Cyperus nutans

Scientific classification
- Kingdom: Plantae
- Clade: Tracheophytes
- Clade: Angiosperms
- Clade: Monocots
- Clade: Commelinids
- Order: Poales
- Family: Cyperaceae
- Genus: Cyperus
- Species: C. nutans
- Binomial name: Cyperus nutans Vahl
- Synonyms: Cyperus bispicatus Steud. Cyperus racemosus Retz.

= Cyperus nutans =

- Genus: Cyperus
- Species: nutans
- Authority: Vahl
- Synonyms: Cyperus bispicatus Steud., Cyperus racemosus Retz.

Species of plant

Cyperus nutans is a sedge of the family Cyperaceae that is native to Australia, China, India, Bangladesh, south-east Asia, Malaysia, India, and Indonesia.

The rhizomatous perennial sedge typically grows to a height of 1.5 m.

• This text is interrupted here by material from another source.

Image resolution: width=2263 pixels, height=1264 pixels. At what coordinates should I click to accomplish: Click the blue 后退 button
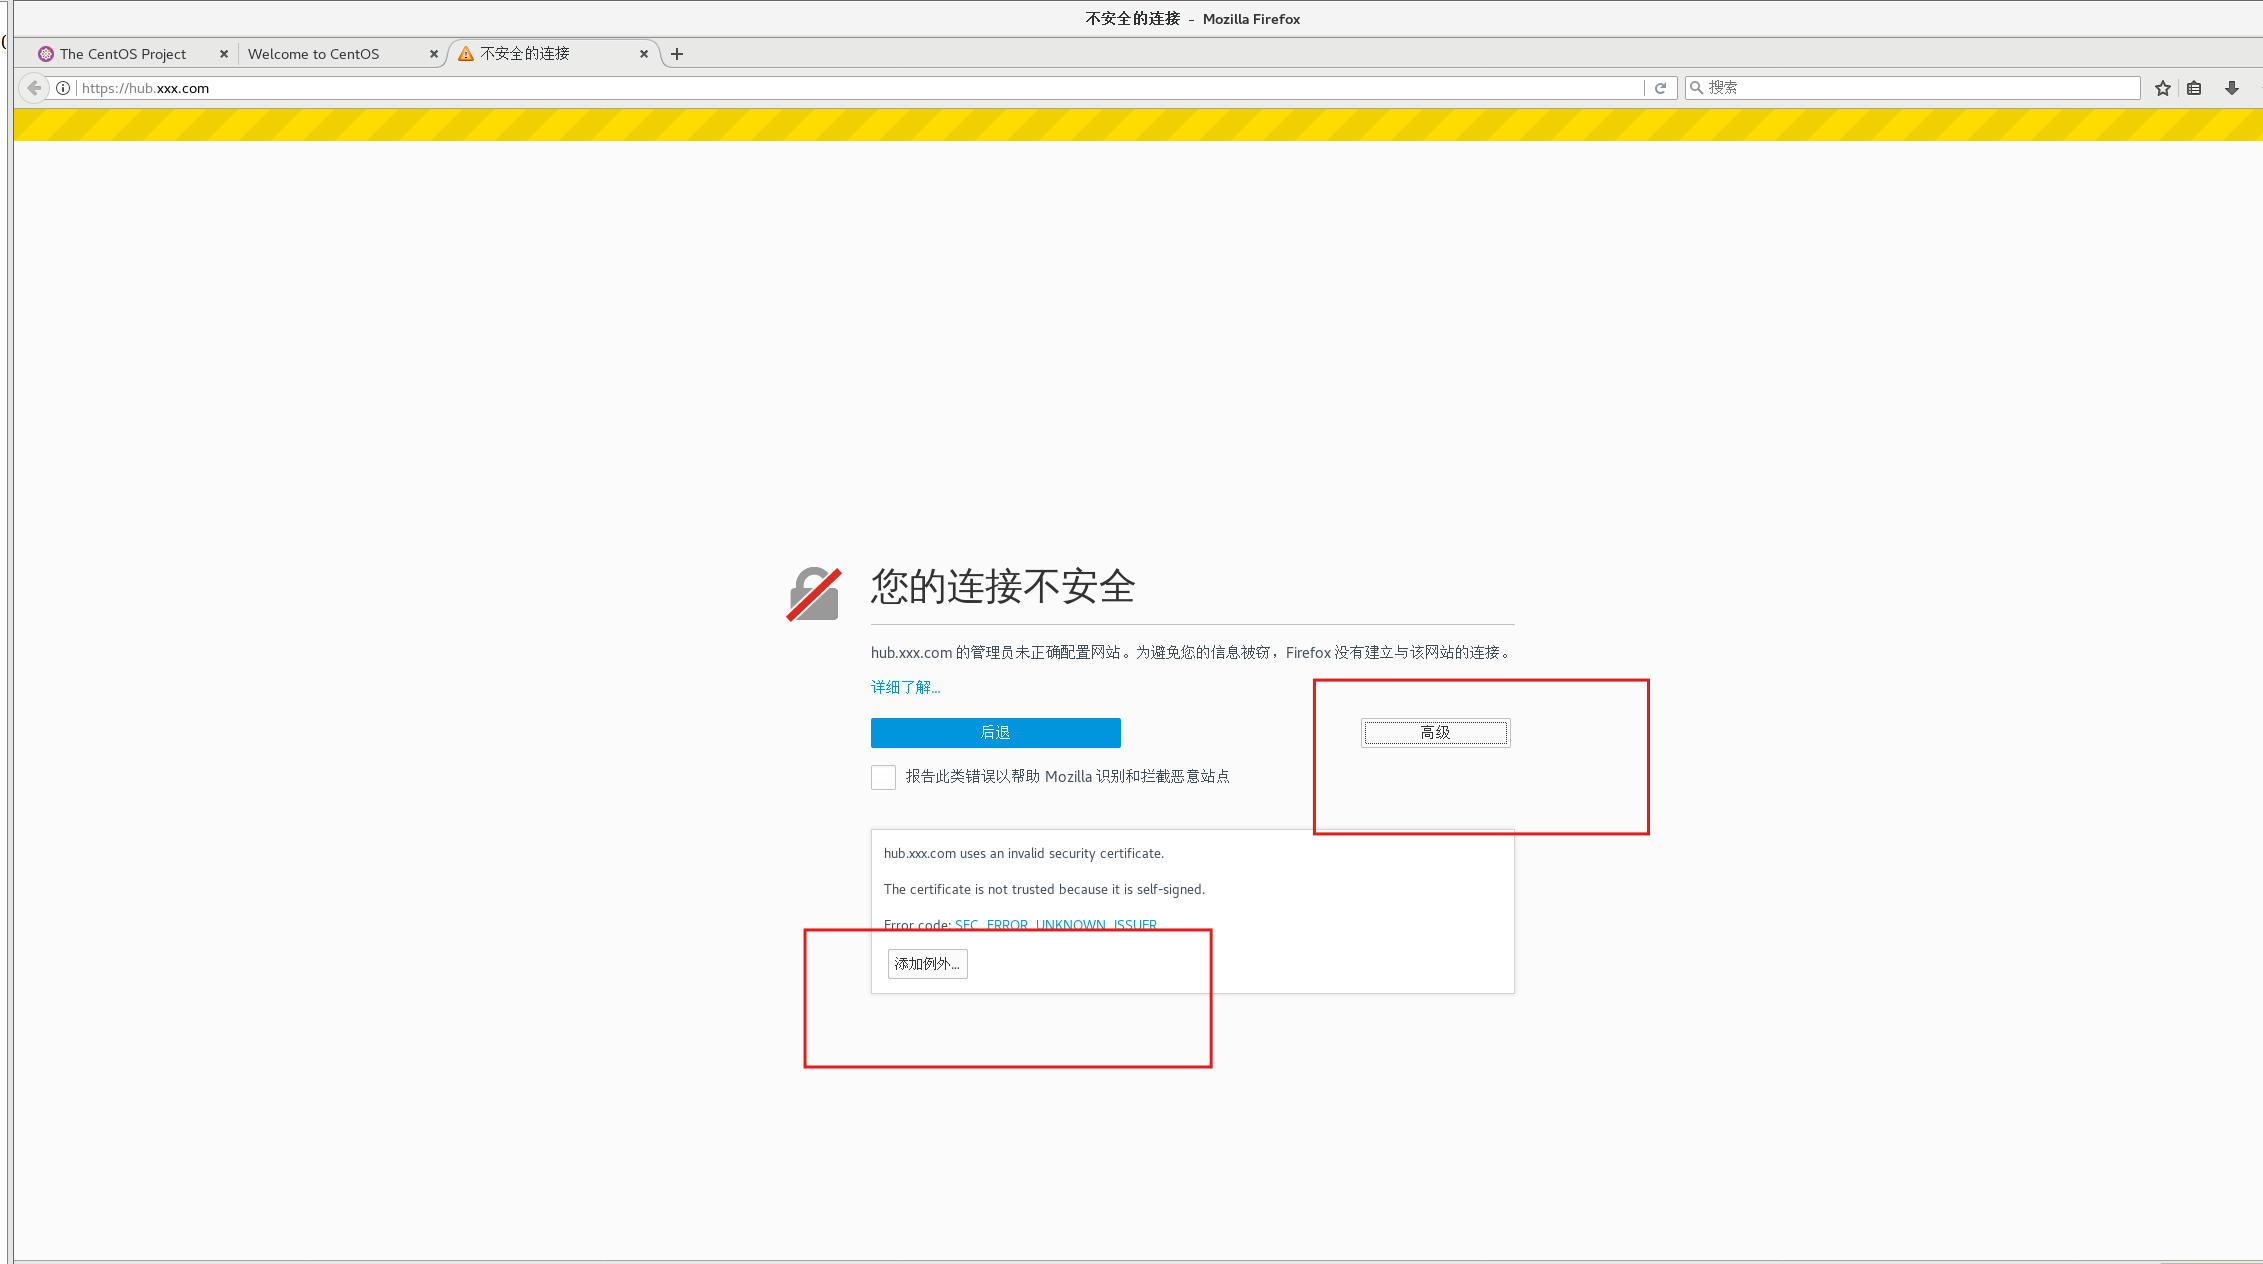pos(995,733)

The culms are three sided with sharp edges and concave sides. The culms are typically up 100 cm in length and have a diameter of 10 mm. The leaves are usually shorter than the culms and have a width of around 6 to 12 mm. It blooms between February and July and produces brown flowers. Each compound inflorescence has six to ten primary branches up to a length of 30 cm. The narrow-cylindrical spikes have a length of 2 to 3 cm with a 5 mm diameter. After flowering a dark brown narrow-ellipsoid to narrow-obovoid shaped nut will form.

The species was first formally described by the botanist Martin Vahl in 1805 as part of the work Enumeratio Plantarum, from a specimen collected in India. The only two subspecies are Cyperus nutans subsp. nutans and Cyperus nutans var. nutans.

The plant is found in northern and eastern Australia in coastal areas in the states of New South Wales, Queensland, Northern Territory and Western Australia. In Western Australia it is found around shady swamps and pools in the Kimberley region where it grows in sandy-clay soils. In New South Wales it is only found in the north-eastern corner where it is found along creek banks.